Not everyday was hard, but, everyday, I had to make the choice to make the effort. I had bad mornings when I just didn’t want to get out of bed at all, and I had days where I really wanted to just be left alone. When I got a new job and my working hours changed drastically, I had to make the effort to get up earlier than I was and get my butt out on the road for those morning runs. Slowly but surely, I started to feel a little better. I noticed it little by little. I would feel great after running in the morning again, I would sleep better, and when the desire struck me to be intimate, I would go for it.. (though to be honest and fair, that didn’t start until I was taking meds for depression and anxiety). The week of the race finally got there. I had planned it out and knew the route I was going to do. I had gotten my outfit all ready and all my supplies ready. My husband dropped me off 13 miles from my house. I would have to double that along the way to get all 42 kilometers. I didn’t plan as well as I had thought. I finished, but, had to stop twice to recharge my phone since I used the app for the marathon, and I didn’t want to lose that since my phone was dying. I didn’t have a jacket on, just a long sleeve shirt and shorts. I didn’t have a hat and the wind was horrible!! The last half mile, my husband ran with me so I didn’t have my phone die at the very end. I was so grateful that it finally got the full distance about a quarter mile from my house. I was cold and tired and I hurt. A great deal. And the service I got for dinner that night was super shitty. Which was a bummer since I love that place. About a day later, I was already getting a sinus infection that could have been gone sooner, if I had done what I needed to do.. But I didn’t think of that for a long time. Two weeks in fact.

I finished this bitch!

The race itself was hard, and I always finish a race thinking that I could have done better if I had only (fill in the blank). I know I could have done better, but, my planning was poor. However, it had the desired effect. It pulled the depression out of me for a while and got me to get up and work towards something. By the time I got to the race day, I felt mostly normal again. What happened afterwards for two full months is a story for another time though.

Motivation isn’t something you can get from others. You can be inspired to do things, but, you have to have something to fall back on when it comes to staying motivated to run. It’s not about losing motivation or losing your inspiration. It’s a commitment you make to yourself to take care of you. Running isn’t going to change the world and it’s not going to make you leap tall buildings in a bound. You’re not likely to save someone or come upon someone who is dead on a trail, despite what crime shows like to believe… Again, a topic for another time… You’re likely to fix you. You may figure things out in your head about why you are this way, why your family is this way. When my little sister comes to visit, I have to run miles and miles and miles and miles to get through to deal with it. It’s about finding the peace inside of yourself. That’s it right there. It’s a desire to feel that peace that comes when you have an amazing run. It’s the desire to feel like you can do anything. It’s the desire to be better than you were yesterday.

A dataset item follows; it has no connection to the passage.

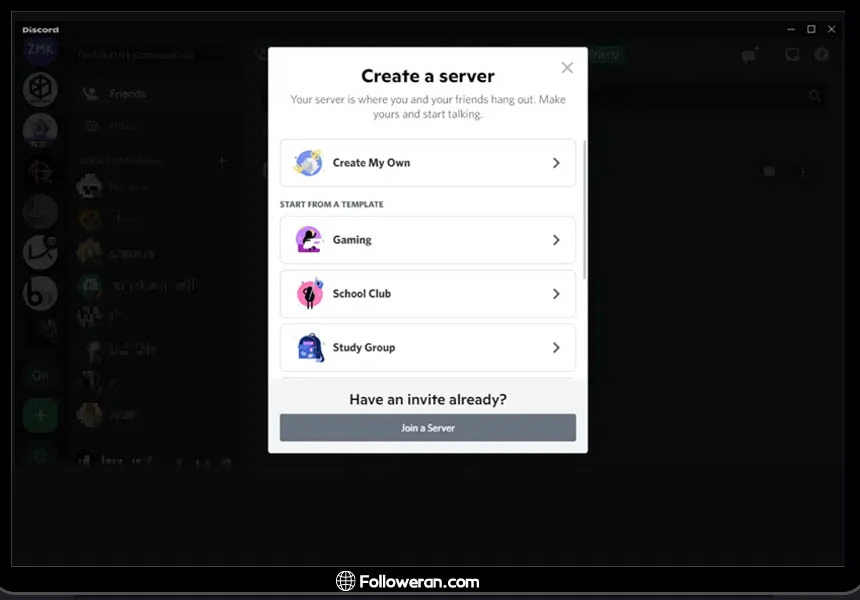
Task: Expand the Create My Own chevron arrow
Action: [556, 163]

Not everyone will feel the same way I do, and they will have other ways to get back the motivation that you lost. But, again, it’s not really about motivation. It’s a commitment. And one that so many of us chose to make daily, weekly, monthly, yearly to be a better version of ourselves. Don’t relay on others to give you motivation.. be motivated by seeing what you can do, and then do it. You’re going to surprise yourself. Trust me 😎

As a point of reference, my husband did tell me to get out of bed a lot. He said that this isn’t just some race, it’s fucking Boston. Get up and go.

Love my Boston shirt!! You can do this!